Exploring the Influence of Sustainability Knowledge and Orientation to Slow Consumption on Fashion Leaders’ Drivers of Fast Fashion Avoidance
This research explores the complex relationship between fashion leaders’ motivations toward slow vs. fast fashion, and proposing that all consumers have the potential to adopt more sustainable consumption behaviors, offers suggestions for sustainable companies aiming to better understand and target these consumers. Fashion leaders are particularly susceptible to overconsumption, yet they are also the most attuned to fashion industry information (e.g., sustainability) and influence others through their tastes and preferences. Proposing that spurring fashion leaders toward slow consumption and away from fast fashion (FF) will prompt the spread of these trends among the broader consumer market, this exploratory study investigates how fashion leaders’ level of sustainability awareness and orientation to slow consumption influence their FF avoidance. Primary data were collected from 405 respondents. Reliability and validity were examined through confirmatory factor analysis (CFA). Structural equation modeling (SEM) was used to analyze the data and parameters were estimated using maximum likelihood method. Empirical results from SEM show that sustainability awareness positively influences orientation to slow consumption yet does not influence the drivers of FF avoidance. The results indicate that consumers’ orientation to slow consumption positively influences many FF avoidance drivers but data also suggest that fashion leaders may not characterize the FF business model as unsustainable and as fueling overconsumption. This study adds to the body of knowledge on highly fashion-involved consumers and their motivations toward sustainable consumption. It offers insight into the pro-environmental attitude-behavior gap and how these consumers reconcile their sustainability knowledge with their consumption desires. Past research has explored the impact of the pro-environmental attitude-behavior gap on consumers’ purchase intentions.
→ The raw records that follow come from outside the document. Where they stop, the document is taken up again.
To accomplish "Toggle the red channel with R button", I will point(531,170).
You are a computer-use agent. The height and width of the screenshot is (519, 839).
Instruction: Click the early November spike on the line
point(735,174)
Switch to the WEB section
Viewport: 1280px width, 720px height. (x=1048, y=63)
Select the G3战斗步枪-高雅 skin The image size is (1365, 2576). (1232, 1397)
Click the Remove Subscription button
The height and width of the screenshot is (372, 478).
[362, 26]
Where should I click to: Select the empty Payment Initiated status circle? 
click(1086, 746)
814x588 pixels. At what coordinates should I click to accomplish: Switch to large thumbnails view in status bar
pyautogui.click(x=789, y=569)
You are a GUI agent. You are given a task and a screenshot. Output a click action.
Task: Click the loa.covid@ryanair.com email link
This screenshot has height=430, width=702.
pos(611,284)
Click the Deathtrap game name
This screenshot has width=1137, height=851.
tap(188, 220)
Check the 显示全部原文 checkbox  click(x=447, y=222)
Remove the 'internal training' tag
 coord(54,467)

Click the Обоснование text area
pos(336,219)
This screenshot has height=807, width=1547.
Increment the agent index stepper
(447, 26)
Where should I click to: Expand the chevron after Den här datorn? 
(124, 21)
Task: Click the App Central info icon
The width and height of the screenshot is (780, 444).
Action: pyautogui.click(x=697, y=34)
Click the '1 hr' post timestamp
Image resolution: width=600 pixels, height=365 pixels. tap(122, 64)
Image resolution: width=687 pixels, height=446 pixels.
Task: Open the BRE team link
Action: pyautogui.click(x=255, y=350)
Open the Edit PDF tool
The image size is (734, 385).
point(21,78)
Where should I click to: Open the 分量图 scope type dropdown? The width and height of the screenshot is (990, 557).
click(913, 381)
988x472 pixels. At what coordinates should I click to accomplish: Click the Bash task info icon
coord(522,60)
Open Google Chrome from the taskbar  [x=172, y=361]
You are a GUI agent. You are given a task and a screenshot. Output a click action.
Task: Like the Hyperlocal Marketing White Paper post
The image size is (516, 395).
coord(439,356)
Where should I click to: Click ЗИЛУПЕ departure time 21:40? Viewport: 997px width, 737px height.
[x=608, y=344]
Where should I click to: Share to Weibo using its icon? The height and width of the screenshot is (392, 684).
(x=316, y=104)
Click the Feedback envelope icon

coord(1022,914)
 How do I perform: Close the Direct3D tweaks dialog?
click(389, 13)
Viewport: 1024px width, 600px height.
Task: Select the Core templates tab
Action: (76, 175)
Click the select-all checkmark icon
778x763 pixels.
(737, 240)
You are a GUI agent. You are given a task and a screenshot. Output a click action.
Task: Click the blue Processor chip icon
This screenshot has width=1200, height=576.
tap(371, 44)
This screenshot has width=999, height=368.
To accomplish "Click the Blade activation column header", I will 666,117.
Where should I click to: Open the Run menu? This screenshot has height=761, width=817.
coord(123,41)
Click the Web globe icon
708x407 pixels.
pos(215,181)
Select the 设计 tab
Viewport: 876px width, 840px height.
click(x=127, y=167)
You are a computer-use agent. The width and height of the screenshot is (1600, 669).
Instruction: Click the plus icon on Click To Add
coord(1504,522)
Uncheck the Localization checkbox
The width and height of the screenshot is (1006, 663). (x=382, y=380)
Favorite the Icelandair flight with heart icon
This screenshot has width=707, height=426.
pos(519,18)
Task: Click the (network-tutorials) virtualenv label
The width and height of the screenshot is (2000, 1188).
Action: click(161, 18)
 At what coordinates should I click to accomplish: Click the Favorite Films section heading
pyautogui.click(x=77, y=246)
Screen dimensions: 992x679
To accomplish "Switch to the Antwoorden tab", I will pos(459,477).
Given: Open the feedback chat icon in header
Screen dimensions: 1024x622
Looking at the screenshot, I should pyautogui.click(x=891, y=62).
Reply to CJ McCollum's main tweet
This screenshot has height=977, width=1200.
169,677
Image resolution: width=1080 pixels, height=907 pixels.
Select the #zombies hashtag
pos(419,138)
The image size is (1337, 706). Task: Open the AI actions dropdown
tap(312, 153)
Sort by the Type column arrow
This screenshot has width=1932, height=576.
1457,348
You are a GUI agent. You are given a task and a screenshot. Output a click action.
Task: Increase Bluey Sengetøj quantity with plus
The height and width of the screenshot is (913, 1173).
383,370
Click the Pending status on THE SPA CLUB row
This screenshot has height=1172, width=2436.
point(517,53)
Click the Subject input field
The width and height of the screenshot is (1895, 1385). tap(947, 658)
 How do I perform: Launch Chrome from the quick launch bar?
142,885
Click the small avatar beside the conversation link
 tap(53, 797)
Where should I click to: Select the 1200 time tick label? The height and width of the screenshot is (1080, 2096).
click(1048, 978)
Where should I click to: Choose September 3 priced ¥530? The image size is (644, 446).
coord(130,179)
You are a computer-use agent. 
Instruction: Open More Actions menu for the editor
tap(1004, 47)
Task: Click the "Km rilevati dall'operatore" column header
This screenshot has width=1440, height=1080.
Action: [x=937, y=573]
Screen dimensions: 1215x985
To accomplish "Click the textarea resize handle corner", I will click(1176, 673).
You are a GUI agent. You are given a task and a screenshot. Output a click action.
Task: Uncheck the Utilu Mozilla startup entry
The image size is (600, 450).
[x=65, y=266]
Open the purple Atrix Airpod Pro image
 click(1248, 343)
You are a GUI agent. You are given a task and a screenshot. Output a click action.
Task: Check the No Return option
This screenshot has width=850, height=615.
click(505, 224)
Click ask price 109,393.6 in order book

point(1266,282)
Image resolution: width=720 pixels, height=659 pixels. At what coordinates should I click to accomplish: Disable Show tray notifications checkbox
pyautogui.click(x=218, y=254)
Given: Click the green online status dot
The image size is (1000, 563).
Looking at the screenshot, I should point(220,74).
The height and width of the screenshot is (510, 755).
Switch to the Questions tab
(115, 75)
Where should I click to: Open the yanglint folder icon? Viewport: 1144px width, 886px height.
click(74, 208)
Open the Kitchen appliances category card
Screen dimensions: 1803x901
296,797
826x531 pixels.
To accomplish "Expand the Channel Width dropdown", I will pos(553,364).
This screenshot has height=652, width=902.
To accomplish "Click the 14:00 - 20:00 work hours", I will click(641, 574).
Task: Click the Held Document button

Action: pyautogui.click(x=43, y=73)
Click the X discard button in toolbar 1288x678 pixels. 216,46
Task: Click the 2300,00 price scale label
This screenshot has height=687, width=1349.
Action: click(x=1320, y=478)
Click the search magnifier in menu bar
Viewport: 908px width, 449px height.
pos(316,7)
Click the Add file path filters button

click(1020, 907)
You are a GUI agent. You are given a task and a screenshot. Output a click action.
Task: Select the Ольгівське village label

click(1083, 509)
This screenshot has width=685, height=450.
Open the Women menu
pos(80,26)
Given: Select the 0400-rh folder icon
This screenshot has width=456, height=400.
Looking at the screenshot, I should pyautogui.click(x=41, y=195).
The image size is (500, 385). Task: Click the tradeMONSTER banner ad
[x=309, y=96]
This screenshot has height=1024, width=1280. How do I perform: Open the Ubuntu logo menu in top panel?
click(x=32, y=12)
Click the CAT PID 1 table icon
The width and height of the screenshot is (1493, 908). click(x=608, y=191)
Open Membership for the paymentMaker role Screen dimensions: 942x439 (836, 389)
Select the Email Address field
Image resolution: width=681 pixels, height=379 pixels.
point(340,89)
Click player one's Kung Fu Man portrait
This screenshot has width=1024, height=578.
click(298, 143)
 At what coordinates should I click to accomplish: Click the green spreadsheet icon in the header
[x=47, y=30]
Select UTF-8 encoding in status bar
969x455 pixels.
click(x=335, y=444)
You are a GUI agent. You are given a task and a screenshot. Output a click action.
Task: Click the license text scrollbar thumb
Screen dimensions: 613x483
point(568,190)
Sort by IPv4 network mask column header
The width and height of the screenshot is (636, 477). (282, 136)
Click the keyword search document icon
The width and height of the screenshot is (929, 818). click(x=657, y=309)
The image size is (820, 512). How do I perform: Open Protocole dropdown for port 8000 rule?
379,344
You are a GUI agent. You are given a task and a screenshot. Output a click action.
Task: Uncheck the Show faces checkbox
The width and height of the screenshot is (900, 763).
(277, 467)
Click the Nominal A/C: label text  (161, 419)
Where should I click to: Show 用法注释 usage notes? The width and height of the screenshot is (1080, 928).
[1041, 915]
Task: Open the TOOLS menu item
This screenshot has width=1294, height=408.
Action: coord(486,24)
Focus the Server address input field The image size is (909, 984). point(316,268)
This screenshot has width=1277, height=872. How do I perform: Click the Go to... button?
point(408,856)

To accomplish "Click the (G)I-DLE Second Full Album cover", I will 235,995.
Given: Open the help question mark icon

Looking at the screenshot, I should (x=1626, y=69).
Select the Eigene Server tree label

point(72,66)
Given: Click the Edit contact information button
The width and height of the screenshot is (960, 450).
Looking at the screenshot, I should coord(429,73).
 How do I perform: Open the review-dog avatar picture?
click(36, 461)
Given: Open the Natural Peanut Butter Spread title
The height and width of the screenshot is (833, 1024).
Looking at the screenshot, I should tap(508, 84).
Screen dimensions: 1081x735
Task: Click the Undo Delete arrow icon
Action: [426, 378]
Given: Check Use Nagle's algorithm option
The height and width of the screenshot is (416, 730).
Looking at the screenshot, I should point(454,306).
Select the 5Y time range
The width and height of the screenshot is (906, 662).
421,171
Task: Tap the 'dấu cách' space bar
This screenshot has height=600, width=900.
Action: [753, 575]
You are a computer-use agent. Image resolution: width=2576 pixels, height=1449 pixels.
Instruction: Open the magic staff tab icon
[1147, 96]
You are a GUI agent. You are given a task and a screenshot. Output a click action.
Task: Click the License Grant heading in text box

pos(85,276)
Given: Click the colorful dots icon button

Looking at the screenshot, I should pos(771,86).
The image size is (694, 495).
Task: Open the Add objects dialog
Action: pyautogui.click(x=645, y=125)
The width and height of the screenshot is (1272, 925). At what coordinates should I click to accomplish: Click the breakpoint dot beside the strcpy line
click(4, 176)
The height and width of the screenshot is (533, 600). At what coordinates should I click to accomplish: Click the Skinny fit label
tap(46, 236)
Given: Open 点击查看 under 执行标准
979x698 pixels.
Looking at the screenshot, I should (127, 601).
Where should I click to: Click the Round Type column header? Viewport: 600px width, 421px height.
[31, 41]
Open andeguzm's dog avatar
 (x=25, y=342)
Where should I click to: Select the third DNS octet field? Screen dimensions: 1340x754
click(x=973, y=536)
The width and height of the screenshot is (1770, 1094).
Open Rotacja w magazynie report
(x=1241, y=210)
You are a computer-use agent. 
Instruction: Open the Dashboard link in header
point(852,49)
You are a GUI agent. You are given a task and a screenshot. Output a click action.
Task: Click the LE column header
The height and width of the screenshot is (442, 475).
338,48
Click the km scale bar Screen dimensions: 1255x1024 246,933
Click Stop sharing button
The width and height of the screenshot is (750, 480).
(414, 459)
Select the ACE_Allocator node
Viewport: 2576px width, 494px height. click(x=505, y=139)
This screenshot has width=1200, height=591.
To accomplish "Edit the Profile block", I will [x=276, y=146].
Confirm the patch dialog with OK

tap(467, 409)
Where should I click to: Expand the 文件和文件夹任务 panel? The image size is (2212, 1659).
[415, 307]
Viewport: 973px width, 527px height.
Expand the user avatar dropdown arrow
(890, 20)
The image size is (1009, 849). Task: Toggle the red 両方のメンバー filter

However, no empirical studies have been found that concurrently examine consumers’ sustainability awareness, orientation to slow consumption, and their behavioral intention to avoid FF.
Raye Carol Cavender,
Exploring the Influence of Sustainability Knowledge and Orientation to Slow Consumption on Fashion Leaders’ Drivers of Fast Fashion Avoidance, American Journal of Theoretical and Applied Business.
Vol. 4, No. 3,
2018, pp. 90-101.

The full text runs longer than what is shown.